Start

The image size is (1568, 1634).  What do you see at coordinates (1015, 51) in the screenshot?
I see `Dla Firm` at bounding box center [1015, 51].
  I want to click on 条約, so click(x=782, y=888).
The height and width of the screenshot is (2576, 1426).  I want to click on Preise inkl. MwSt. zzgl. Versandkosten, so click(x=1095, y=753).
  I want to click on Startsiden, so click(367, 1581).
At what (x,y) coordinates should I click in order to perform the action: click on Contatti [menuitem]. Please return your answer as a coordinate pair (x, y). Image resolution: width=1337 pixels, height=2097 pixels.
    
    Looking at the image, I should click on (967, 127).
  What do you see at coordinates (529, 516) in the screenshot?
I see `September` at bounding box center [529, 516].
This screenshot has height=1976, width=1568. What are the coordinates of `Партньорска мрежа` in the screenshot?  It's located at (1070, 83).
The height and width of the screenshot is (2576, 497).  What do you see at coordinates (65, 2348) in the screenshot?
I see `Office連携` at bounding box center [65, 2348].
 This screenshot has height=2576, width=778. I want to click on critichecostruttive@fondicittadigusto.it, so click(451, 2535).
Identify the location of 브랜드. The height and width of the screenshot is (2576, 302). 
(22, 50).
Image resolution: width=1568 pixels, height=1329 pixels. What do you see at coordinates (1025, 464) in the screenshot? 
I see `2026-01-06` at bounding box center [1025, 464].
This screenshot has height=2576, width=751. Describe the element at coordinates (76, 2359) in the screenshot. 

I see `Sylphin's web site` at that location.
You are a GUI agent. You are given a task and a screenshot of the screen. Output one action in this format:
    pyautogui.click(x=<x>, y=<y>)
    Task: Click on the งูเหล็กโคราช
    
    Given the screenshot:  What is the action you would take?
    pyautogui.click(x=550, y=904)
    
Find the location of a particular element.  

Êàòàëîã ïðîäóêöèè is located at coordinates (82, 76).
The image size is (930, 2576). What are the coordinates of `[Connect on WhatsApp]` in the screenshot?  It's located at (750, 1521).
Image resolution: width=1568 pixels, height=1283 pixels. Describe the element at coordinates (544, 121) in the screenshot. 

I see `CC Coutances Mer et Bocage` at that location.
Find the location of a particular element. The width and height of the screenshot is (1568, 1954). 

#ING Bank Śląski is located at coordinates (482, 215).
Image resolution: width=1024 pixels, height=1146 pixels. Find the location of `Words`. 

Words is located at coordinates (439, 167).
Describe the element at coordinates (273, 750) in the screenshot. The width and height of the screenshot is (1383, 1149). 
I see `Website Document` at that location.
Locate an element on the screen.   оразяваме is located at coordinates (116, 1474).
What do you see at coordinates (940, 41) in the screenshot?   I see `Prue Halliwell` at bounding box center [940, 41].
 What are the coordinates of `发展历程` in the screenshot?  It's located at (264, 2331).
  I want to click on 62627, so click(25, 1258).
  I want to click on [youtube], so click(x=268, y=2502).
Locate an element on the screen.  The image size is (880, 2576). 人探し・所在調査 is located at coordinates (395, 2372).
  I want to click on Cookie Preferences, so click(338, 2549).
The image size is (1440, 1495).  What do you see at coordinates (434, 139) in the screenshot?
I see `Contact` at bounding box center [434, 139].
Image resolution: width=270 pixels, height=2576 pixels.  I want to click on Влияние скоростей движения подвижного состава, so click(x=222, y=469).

End

*EXERCISE*: Rewrite everything from the start of the data down to the line containing "I want to click on Startsiden, so", swapping "size" for "resolution" and leaving the rest unchanged.

*THE COMPLETED TASK*:
The image resolution is (1568, 1634).  What do you see at coordinates (1015, 51) in the screenshot?
I see `Dla Firm` at bounding box center [1015, 51].
  I want to click on 条約, so click(x=782, y=888).
The height and width of the screenshot is (2576, 1426).  I want to click on Preise inkl. MwSt. zzgl. Versandkosten, so click(x=1095, y=753).
  I want to click on Startsiden, so click(367, 1581).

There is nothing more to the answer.